# Null value support

For performance reasons, null handling support is disabled by default in Apache Pinot. When null support is disabled, all columns are treated as not null. Predicates like `IS NOT NULL` evaluates to `true,` and `IS NULL` evaluates to `false`. Aggregation functions like `COUNT`, `SUM`, `AVG`, `MODE`, etc. treat all columns as not null.

For example, the predicate in the query below matches all records.

<pre class="language-sql"><code class="lang-sql"><strong>select count(*) from my_table where column IS NOT NULL
</strong></code></pre>

To handle null values in your data, you must configure your tables to [store nulls at ingestion time](#store-nulls-at-ingestion-time). This has to be done before ingesting the data. Tables where null values are stored support basic null handling, which is limited to `IS NULL` and `IS NOT NULL` predicates, and can optionally be queried with advanced null handling support.

The following table summarizes the behavior of null handling support in Pinot:

|                          | disabled (default) | basic (enabled at ingestion time) | advanced (enabled at query time) |
| ------------------------ | ------------------ | --------------------------------- | -------------------------------- |
| IS NULL                  | always false       | depends on data                   | depends on data                  |
| IS NOT NULL              | always true        | depends on data                   | depends on data                  |
| Transformation functions | use default value  | use default value                 | null aware                       |
| Null aware aggregations  | use default value  | use default value                 | null aware                       |

## Default behavior

Pinot always stores column values in a [forward index](https://docs.pinot.apache.org/release-1.2.0/basics/indexing/forward-index). Forward index never stores null values but have to store a value for each row. Therefore independent of the null handling configuration, Pinot always stores a default value for nulls rows in the forward index. The default value used in a column can be specified in the [schema](https://docs.pinot.apache.org/release-1.2.0/configuration-reference/schema) configuration by setting the `defaultNullValue` field spec. The `defaultNullValue` depends on the type of data.

{% hint style="info" %}
Remember that in the JSON used as table configuration, `defaultNullValue` must always be a String. If the column type is not String, Pinot will convert that value to the column type automatically.
{% endhint %}

## Store nulls at ingestion time

To support null handling, Pinot must store null values in segments. The forward index stores the default value for null rows whether null storing is enabled or *not*. When null storing is enabled, Pinot creates a new index called the *null index* or *null vector index*. This index stores the document IDs of the rows that have null values for the column.

{% hint style="danger" %}
Although null storing can be enabled after data has been ingested, data ingested before this mode is enabled will not store the null index and therefore it will be treated as not null.
{% endhint %}

Null support is configured per table. You can configure one table to store nulls, and configure another table to not store nulls. There are two ways to define null storing support in Pinot:

1. [Column based null handling](#column-based-null-handling), where each column in a table is configured as nullable or not nullable. We recommend enabling null storing support by column. This is the only way to support null handling in the [multi-stage query engine](https://docs.pinot.apache.org/release-1.2.0/reference/multi-stage-engine).
2. [Table based null handling](#table-based-null-handling), where all columns in the table are considered nullable. This is how null values were handled before Pinot 1.1.0 and now deprecated.

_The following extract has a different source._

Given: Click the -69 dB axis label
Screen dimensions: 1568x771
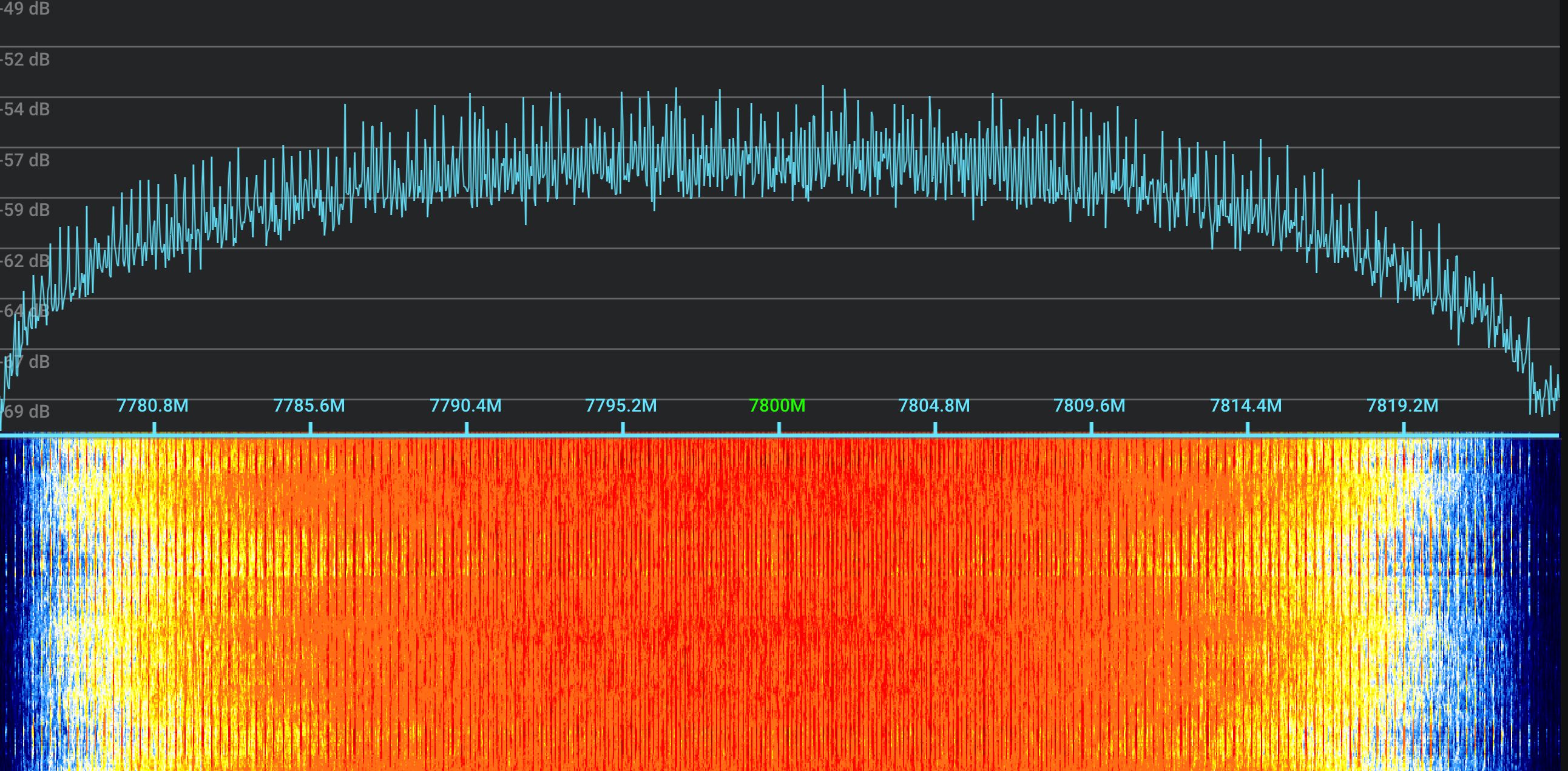Looking at the screenshot, I should [25, 412].
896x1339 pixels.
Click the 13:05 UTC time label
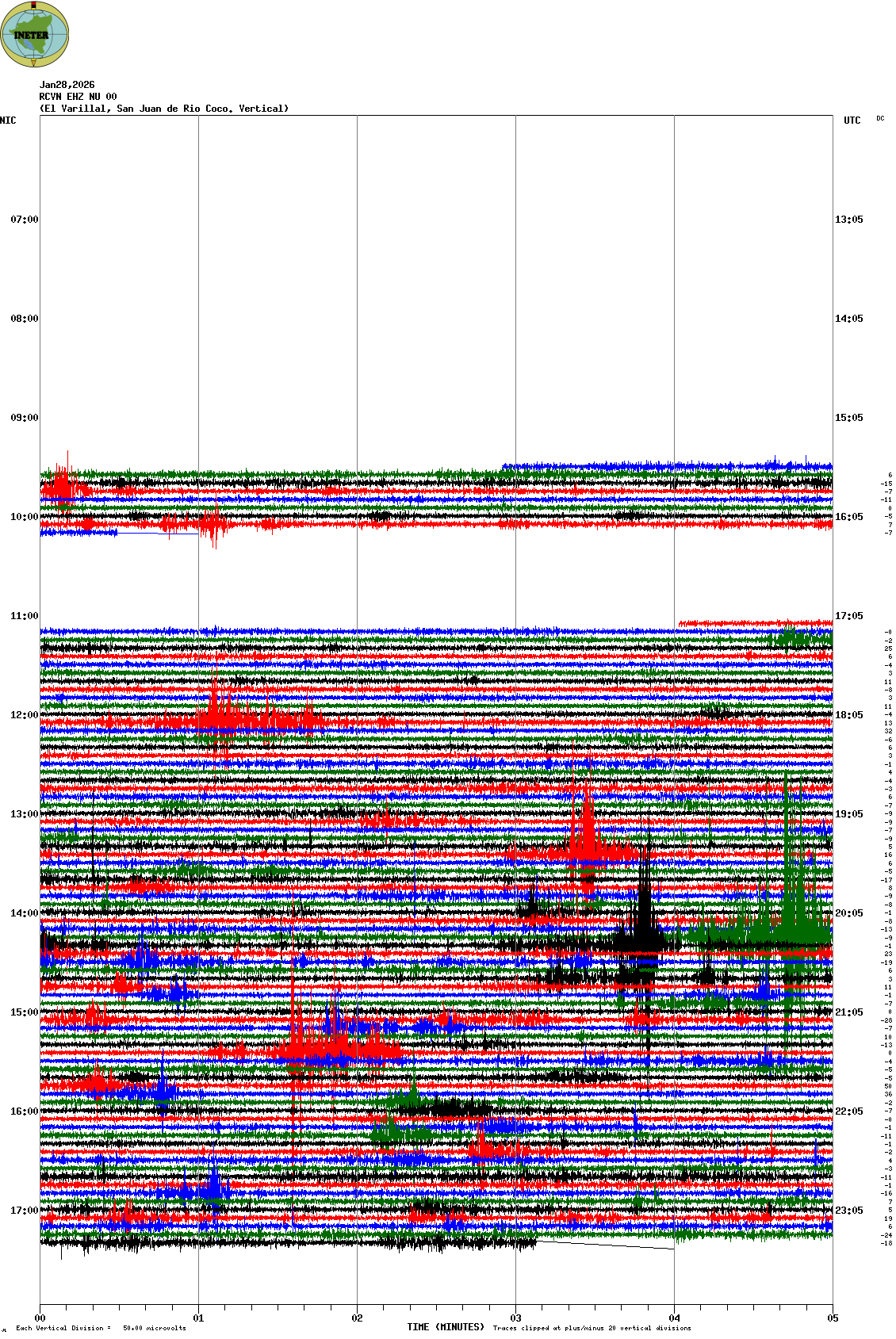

### Column based null storing

We recommend configuring column based null storing, which lets you specify null handling per column and supports null handling in the multi-stage query engine.

To enable column based null handling:

1. Set [enableColumnBasedNullHandling](https://docs.pinot.apache.org/release-1.2.0/configuration-reference/schema#Schema) to `true` in the schema configuration before ingesting data.
2. Then specify which columns are not nullable using the `notNull` field spec, which defaults to false.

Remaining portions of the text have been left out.